"Masterpieces in Miniature"
Henry Litolff: Scherzo from Concerto symphonique No. 4, Opus 102
Gustav Mahler: Blumine
Gabriel Fauré: Pavane, Opus 50
Claude Debussy: La Plus que lente
Franz Schubert: Entr’acte No. 3 from Rosamunde, D. 797
Charles Ives/Henry Brant: The Alcotts from A Concord Symphony
Sergei Rachmaninoff: Vocalise, Opus 34, no. 14
Antonín Dvorák: Legend for Orchestra, Opus 59, no. 6
Jean Sibelius: Valse triste, Opus 44, no. 1
Frederick Delius: On Hearing the First Cuckoo in Spring
Edvard Grieg: The Last Spring, Opus 34, no. 2
Léo Delibes: Cortège de Bacchus from Sylvia
Yuja Wang (piano), San Francisco Symphony, Michael Tilson Thomas (conductor)

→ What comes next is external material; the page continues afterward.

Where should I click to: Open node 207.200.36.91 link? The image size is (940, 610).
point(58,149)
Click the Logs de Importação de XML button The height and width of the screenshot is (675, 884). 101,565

Recorded at Davies Symphony Hall, San Francisco, California (February 2-6, 2010, September 26-28, 2013 and May 22-25, 2014) – 78’08
Hybrid Super Audio Compact Disc SFS 821936-0060-2 – Liner notes in English, French, and German
I can’t imagine there are too many people who have bought an album for the supplemental features. “Masterpieces in Miniature” though, the latest effort from the San Francisco Symphony, is an entire showcase of such smaller works. Tilson Thomas, the now 69 year-old conductor, reminisces in his liner notes how the inspiration for this project came about. He recalls playing, as a child, from a piano book of short pieces by the great composers and how, as an older student, he was enthralled with the attention master teachers would give these short works. And it is that care that makes this such an enjoyable listen. These are serious works, written by some of the greatest composers, far from “easy listening.” One need only to sample the Ives and Debussy to be aware of that.
Yet, by their very nature, these pieces communicate with a most accessible economy that makes the diversity of their styles a delicious smorgasbord. From the thundering sonorities of Ives’ Concord Symphony to the graceful saunter of Fauré’s Pavane, the album moves from composer to composer with ease. Credit is due to Tilson Thomas who shapes an engaging program and also leads his orchestra deftly. After nearly 20 seasons together, MTT and the SFS have a palpable affection for each other. That the orchestra plays with such ease and cohesion is a credit to the maestro’s work over the decades. The sound is so cool throughout all the sections, particularly the violins, that the luxurious melodies by Schubert, Rachmaninoff, and Sibelius, among others, are disarming to the listener while being irresistibly engaging.
There are indeed fireworks on this recording, though. The delicate flair of Henry Litolff’s Scherzo from Concerto symphonique is a definite highlight thanks to the easy precision of the SFS and superstar Yuja Wang’s suave piano performance. They play at a brilliantly fast tempo and manage to make it sound as if it could go faster. Ives’ aforementioned Concord Symphony is excerpted here with the third movement. The unmistakably “American” sound of the hymn quotation with Ives’ thick, dissonant harmonies make it a powerful showcase for the orchestra’s brass. One might be leery in piling up somewhat melancholy works by Dvorák, Sibelius, Delius, and Grieg sequentially, but it really does work here thanks to the direct playing of the band. The Grieg in particular is breathtaking at its hushed conclusion.
Mixed with a splash of Mahler, this smorgasbord is a delight in this beautifully recorded 5.1 SACD. For me, it is a welcome reminder of the orchestra’s outstanding past recordings, and the unique acoustic they capture. As to this release, it is fully convincing as to the wealth of color and beauty in such small, but lovingly composed pieces. They are indeed masterpieces, particularly when played so splendidly.